State v. Brantley

56 P.3d 1252, 99 Haw. 463
CourtHawaii Supreme Court
DecidedNovember 1, 2002
Docket22635
StatusPublished
Cited by32 cases

This text of 56 P.3d 1252 (State v. Brantley) is published on Counsel Stack Legal Research, covering Hawaii Supreme Court primary law. Counsel Stack provides free access to over 12 million legal documents including statutes, case law, regulations, and constitutions.

Bluebook
State v. Brantley, 56 P.3d 1252, 99 Haw. 463 (haw 2002).

Opinions

Opinion by

MOON, C.J.

Defendant-appellant/movant-appellant Mark A. Brantley appeals from the second circuit court’s May 25,1999 order, entered by the Honorable Shaekley Raffetto, presiding, denying his Hawai'i Rules of Penal Procedure (HRPP) Rule 35 “Motion to Reverse Conviction and Correct Illegal Sentence” for his 1994 conviction of carrying or use of firearm in the commission of a separate felony, in violation of Hawai'i Revised Statutes (HRS) § 134-6(a) (1993).1 Brantley’s motion was brought pursuant to this court’s decision in State v. Jumila, 87 Hawai'i 1, 950 P.2d 1201 (1998), wherein we held that a defen[464]*464dant could not be convicted of both the HRS § 134-6(a) violation and the separate, underlying felony. See id. at 3, 950 P.2d at 1203. According to Jumila, the remedy for the inappropriate conviction of both of these offenses, which Brantley sought, is to reverse the conviction for the offense which was of the lesser grade—in this case, the firearms offense. See id. at 4, 950 P.2d at 1204.
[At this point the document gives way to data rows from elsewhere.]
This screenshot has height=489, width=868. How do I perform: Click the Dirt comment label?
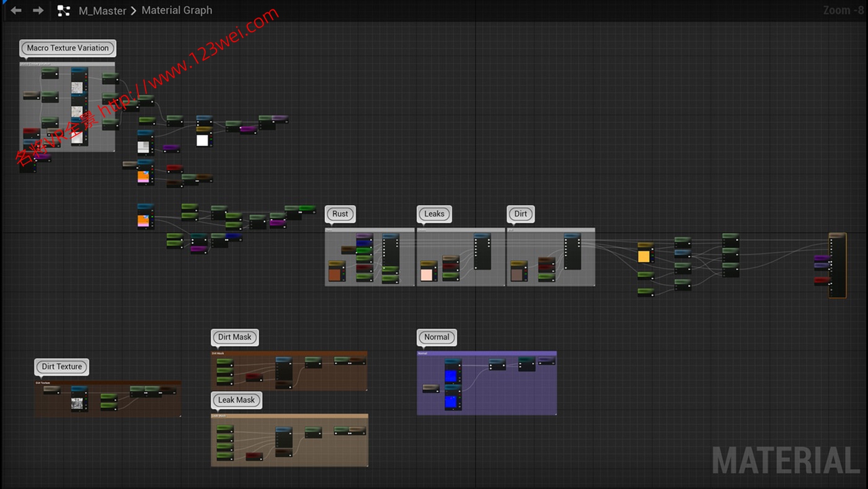520,213
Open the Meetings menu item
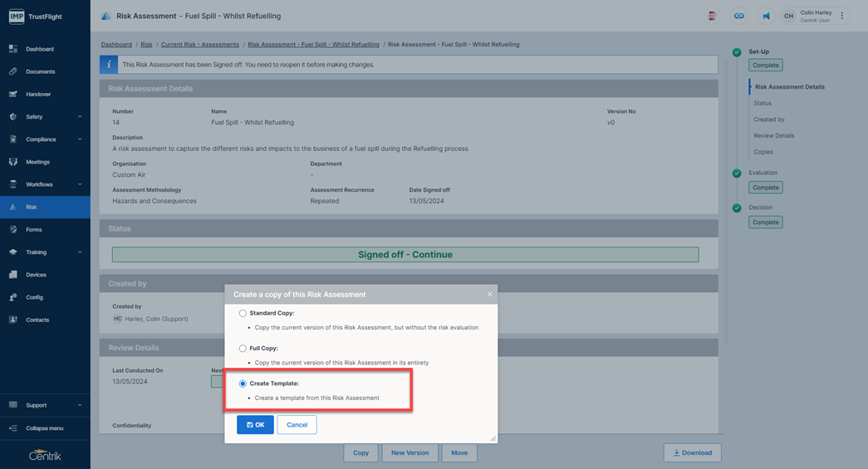Viewport: 868px width, 469px height. point(37,162)
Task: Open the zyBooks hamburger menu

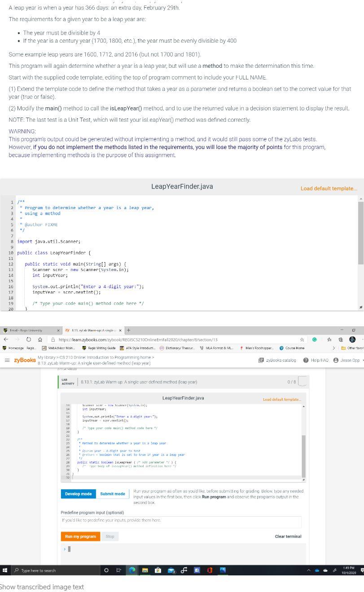Action: pos(8,360)
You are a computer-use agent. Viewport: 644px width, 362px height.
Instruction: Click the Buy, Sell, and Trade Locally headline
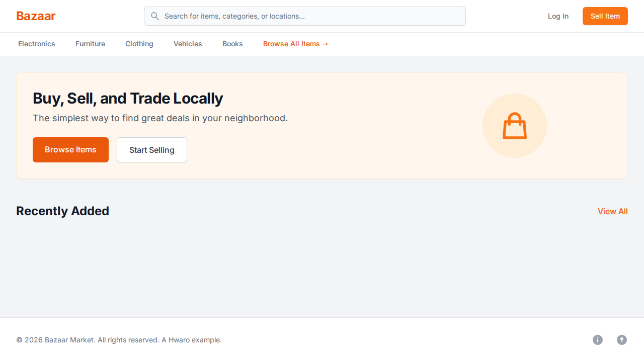128,99
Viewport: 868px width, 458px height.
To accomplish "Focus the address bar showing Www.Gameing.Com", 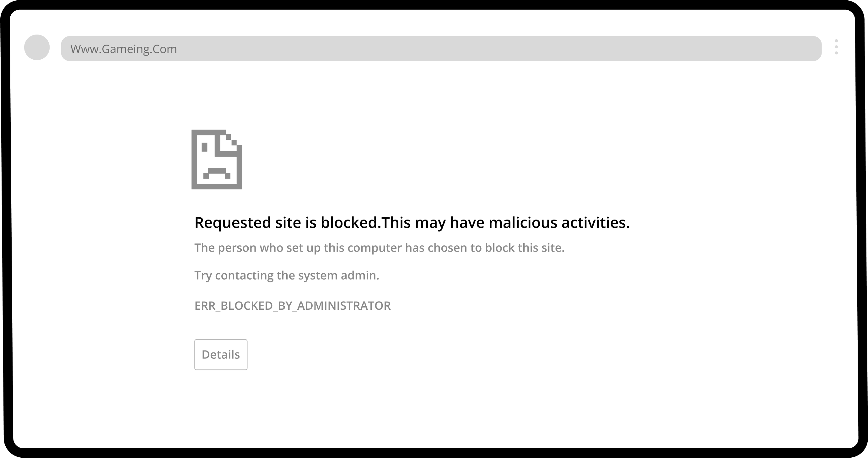I will click(x=441, y=49).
In his appeal, Brantley argues that the circuit court erred in denying his motion because the court incorrectly determined that Jumila does not apply retroactively to him. Plaintiff-appellee/respondent-appellee State of Hawaii (State) answers that the circuit court correctly determined that Jumi-la, does not apply retroactively to Brantley. Alternatively, the State contends that our holding in Jumila, barring conviction of both HRS § 134-6(a) and the separate felony, should be overruled. We affirm the circuit court’s order because we agree with the State’s alternative argument and overrule our holding in Jumila that a defendant cannot be convicted of both HRS § 134-6(a) and its separate felony.

I. BACKGROUND

On November 4, 1994, Brantley was convicted of, inter alia, carrying or use of firearm in the commission of a separate felony and second degree murder, the separate felony in the former offense. On January 12, 1999, Brantley filed an HRPP Rule 35 motion seeking to reverse his conviction for the firearms offense. In opposition, the State argued that Jumila, a 1998 decision, should not be applied retroactively to Brantley’s 1994 conviction. Among the arguments cited by the State was the fact that the legislature was considering passage of a bill that would “vitiate” Jumila. At the February 4, 1999 initial hearing on the motion, the circuit court continued the matter and requested supplemental briefing regarding the pending legislation and what, if any; impact the legislation would have on the court’s determination regarding the question of retroactivity. On April 13, 1999, the Governor signed into law Act 12, which amended HRS § 134-6 to explicitly state that an individual could be convicted of both HRS § 134-6(a) and the separate felony. See 1999 Haw. Sess. L. Act 12, at 12.2 Subsequently, the circuit court denied Brantley’s motion, indicating that the 1999 amendment to HRS § 134-6 was an important factor in its decision not to apply Jumila retroactively. Brantley timely appealed.

II. STANDARDS OF REVIEW

A. Statutory Interpretation

The question whether a defendant can be convicted of both carrying or use of firearm in the commission of a separate felony and the separate felony is a question of statutory interpretation. We interpret statutes de novo. See State v. Cornelio, 84 Hawai'i 476, 483, 935 P.2d 1021, 1028 (1997) (citations omitted).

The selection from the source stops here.